Task to complete: Of the material below, only the lines from the line containing "Task: Open the 8:31 PM tweet timestamp" down to the line containing "Image resolution: width=1280" belong in the answer, written out exactly.

======== Dataset content ========

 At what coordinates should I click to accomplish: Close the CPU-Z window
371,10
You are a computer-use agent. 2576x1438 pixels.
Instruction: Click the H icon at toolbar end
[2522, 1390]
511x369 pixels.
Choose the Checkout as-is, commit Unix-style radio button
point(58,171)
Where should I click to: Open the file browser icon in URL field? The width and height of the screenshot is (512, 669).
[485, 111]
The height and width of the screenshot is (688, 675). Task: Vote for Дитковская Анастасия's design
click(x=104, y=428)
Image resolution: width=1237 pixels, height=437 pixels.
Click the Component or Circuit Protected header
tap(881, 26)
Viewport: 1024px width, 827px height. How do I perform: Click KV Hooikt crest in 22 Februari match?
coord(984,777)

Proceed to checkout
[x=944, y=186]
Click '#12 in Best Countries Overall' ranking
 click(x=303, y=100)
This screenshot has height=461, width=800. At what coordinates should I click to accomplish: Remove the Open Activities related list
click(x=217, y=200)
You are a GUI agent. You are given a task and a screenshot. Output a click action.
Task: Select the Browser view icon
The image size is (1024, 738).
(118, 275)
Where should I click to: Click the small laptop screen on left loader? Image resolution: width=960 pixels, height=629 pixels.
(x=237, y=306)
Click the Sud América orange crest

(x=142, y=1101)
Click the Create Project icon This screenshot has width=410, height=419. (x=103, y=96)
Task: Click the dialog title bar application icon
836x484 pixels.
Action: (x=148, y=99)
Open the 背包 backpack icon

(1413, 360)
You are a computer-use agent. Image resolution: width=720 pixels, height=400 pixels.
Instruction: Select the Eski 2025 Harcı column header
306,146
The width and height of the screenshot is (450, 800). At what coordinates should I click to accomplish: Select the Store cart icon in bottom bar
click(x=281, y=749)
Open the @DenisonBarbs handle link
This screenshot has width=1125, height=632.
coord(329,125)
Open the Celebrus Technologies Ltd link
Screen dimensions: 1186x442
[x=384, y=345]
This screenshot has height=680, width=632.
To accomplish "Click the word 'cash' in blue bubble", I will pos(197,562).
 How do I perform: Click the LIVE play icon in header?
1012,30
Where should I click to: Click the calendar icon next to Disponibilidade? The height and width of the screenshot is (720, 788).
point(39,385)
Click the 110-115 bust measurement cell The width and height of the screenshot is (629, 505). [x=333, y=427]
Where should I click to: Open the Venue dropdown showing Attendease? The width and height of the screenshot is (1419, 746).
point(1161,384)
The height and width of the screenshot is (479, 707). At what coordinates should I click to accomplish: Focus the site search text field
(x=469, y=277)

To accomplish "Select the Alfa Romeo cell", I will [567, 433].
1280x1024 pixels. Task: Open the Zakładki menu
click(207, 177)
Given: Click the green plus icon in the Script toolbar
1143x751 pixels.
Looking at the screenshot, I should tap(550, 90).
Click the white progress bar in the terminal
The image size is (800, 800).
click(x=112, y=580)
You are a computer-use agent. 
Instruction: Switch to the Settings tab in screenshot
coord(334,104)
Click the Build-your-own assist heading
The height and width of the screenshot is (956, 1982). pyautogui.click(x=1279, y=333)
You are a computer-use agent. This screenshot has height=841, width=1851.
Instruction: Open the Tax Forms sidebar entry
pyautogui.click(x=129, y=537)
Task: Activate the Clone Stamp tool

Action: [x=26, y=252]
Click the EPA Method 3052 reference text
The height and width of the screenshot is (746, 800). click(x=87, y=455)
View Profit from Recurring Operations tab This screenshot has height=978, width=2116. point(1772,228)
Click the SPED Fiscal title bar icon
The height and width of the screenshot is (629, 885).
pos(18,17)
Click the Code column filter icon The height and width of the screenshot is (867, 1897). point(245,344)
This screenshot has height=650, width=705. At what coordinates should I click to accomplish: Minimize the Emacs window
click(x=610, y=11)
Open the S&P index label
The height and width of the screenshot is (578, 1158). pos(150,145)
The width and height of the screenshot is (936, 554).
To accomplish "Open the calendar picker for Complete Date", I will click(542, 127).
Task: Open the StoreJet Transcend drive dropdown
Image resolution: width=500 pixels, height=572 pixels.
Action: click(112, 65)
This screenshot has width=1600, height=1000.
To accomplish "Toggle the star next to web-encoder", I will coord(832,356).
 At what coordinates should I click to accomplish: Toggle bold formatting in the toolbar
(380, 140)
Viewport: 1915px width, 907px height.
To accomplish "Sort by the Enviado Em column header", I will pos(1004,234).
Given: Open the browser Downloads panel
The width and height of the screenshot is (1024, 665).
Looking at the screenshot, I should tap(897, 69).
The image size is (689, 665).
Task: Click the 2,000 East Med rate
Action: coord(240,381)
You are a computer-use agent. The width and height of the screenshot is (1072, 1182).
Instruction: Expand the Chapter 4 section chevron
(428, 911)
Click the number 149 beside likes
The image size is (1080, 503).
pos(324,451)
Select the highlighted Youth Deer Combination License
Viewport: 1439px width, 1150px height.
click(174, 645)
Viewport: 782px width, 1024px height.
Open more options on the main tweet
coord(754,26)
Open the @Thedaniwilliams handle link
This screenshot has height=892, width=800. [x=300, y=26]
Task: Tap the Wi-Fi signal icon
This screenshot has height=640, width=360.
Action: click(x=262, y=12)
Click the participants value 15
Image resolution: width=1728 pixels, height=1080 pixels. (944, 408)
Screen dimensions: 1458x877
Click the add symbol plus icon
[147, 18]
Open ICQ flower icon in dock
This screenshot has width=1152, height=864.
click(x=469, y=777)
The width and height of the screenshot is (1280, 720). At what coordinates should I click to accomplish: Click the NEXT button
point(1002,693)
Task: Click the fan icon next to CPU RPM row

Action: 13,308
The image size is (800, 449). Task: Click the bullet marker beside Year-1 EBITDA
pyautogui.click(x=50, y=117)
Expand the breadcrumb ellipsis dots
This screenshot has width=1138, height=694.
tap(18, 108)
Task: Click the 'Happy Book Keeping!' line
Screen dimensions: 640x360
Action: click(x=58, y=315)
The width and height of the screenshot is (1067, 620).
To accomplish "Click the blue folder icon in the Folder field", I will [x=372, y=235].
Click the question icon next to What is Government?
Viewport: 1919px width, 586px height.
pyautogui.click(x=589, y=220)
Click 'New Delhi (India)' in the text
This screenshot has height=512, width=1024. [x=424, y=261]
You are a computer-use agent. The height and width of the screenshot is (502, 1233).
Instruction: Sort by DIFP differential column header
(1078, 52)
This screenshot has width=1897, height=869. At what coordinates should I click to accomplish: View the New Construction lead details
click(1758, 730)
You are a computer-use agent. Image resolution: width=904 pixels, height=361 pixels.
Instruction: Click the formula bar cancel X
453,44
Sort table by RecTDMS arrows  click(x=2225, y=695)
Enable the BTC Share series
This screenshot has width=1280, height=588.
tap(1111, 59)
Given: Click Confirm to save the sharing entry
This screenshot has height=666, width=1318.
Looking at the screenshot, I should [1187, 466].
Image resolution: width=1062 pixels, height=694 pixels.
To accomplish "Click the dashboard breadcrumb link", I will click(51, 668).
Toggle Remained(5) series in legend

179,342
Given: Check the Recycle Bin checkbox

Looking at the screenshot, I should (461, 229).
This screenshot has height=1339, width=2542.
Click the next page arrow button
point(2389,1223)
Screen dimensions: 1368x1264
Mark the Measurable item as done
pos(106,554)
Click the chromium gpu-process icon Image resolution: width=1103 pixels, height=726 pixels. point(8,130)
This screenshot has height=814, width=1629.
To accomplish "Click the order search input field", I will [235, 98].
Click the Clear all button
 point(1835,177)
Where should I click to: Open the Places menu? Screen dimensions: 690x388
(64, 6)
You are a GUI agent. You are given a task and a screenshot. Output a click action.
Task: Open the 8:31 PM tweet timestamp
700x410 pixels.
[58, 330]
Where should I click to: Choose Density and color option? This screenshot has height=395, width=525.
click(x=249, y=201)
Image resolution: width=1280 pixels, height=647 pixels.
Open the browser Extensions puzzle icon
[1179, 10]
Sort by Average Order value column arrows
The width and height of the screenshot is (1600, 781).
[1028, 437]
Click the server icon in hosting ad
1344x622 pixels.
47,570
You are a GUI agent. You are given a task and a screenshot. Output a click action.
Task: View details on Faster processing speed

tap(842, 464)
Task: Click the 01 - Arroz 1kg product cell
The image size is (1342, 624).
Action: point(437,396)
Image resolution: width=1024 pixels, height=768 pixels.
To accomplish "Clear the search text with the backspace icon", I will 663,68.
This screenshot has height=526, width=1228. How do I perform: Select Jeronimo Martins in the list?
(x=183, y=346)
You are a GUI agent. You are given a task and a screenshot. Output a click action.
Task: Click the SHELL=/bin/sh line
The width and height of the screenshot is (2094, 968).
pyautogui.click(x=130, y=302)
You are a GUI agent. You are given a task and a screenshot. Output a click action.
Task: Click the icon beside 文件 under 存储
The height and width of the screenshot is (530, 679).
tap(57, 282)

========

Reply to the exercise:
Task: Open the 8:31 PM tweet timestamp
700x410 pixels.
[58, 330]
Where should I click to: Choose Density and color option? This screenshot has height=395, width=525.
click(x=249, y=201)
Image resolution: width=1280 pixels, height=647 pixels.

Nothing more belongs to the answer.